What to work on
Only an exact copy of every record counts as an answer.
--- Extracted information ---
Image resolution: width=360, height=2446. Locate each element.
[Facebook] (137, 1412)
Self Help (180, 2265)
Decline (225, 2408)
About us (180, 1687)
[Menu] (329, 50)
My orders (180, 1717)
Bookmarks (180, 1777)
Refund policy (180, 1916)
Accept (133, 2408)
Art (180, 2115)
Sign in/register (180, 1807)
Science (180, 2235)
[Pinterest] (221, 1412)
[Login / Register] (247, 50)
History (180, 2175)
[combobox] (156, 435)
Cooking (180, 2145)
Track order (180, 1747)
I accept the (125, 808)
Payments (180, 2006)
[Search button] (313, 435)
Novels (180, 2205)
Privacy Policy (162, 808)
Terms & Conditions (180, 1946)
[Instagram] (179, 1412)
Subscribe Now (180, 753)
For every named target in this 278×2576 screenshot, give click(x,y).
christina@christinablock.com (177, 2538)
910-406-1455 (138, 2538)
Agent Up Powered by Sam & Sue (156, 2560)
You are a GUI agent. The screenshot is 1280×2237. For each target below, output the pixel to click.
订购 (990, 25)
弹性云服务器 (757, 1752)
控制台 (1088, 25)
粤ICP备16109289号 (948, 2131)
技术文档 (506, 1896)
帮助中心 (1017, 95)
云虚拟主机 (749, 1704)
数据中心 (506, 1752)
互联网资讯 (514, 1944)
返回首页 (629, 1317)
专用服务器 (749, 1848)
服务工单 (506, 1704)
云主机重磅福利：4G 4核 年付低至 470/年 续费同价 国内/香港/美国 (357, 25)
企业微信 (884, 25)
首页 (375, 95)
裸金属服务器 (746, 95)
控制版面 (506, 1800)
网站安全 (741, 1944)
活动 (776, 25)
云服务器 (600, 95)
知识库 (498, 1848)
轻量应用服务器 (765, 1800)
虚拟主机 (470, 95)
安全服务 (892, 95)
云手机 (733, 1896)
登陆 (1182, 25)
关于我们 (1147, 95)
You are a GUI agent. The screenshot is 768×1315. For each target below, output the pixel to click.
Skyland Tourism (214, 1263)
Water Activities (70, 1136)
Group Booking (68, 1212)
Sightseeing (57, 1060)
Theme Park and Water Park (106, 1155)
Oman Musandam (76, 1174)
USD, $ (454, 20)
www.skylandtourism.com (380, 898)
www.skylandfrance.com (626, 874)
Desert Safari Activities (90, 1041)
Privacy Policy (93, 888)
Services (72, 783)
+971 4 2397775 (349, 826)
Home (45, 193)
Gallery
---
Answer to this exercise
Image resolution: width=360, height=2446. Locate each element.
[Facebook] (137, 1412)
Self Help (180, 2265)
Decline (225, 2408)
About us (180, 1687)
[Menu] (329, 50)
My orders (180, 1717)
Bookmarks (180, 1777)
Refund policy (180, 1916)
Accept (133, 2408)
Art (180, 2115)
Sign in/register (180, 1807)
Science (180, 2235)
[Pinterest] (221, 1412)
[Login / Register] (247, 50)
History (180, 2175)
[combobox] (156, 435)
Cooking (180, 2145)
Track order (180, 1747)
I accept the (125, 808)
Payments (180, 2006)
[Search button] (313, 435)
Novels (180, 2205)
Privacy Policy (162, 808)
Terms & Conditions (180, 1946)
[Instagram] (179, 1412)
Subscribe Now (180, 753)
For every named target in this 278×2576 screenshot, give click(x,y).
christina@christinablock.com (177, 2538)
910-406-1455 (138, 2538)
Agent Up Powered by Sam & Sue (156, 2560)
You are a GUI agent. The screenshot is 1280×2237. For each target below, output the pixel to click.
订购 (990, 25)
弹性云服务器 (757, 1752)
控制台 (1088, 25)
粤ICP备16109289号 (948, 2131)
技术文档 (506, 1896)
帮助中心 (1017, 95)
云虚拟主机 (749, 1704)
数据中心 (506, 1752)
互联网资讯 (514, 1944)
返回首页 (629, 1317)
专用服务器 (749, 1848)
服务工单 (506, 1704)
云主机重磅福利：4G 4核 年付低至 470/年 续费同价 国内/香港/美国 (357, 25)
企业微信 (884, 25)
首页 (375, 95)
裸金属服务器 (746, 95)
控制版面 (506, 1800)
网站安全 (741, 1944)
活动 (776, 25)
云服务器 (600, 95)
知识库 (498, 1848)
轻量应用服务器 (765, 1800)
虚拟主机 (470, 95)
安全服务 (892, 95)
云手机 (733, 1896)
登陆 (1182, 25)
关于我们 (1147, 95)
You are a GUI agent. The screenshot is 768×1315. For each target below, output the pixel to click.
Skyland Tourism (214, 1263)
Water Activities (70, 1136)
Group Booking (68, 1212)
Sightseeing (57, 1060)
Theme Park and Water Park (106, 1155)
Oman Musandam (76, 1174)
USD, $ (454, 20)
www.skylandtourism.com (380, 898)
www.skylandfrance.com (626, 874)
Desert Safari Activities (90, 1041)
Privacy Policy (93, 888)
Services (72, 783)
+971 4 2397775 (349, 826)
Home (45, 193)
Gallery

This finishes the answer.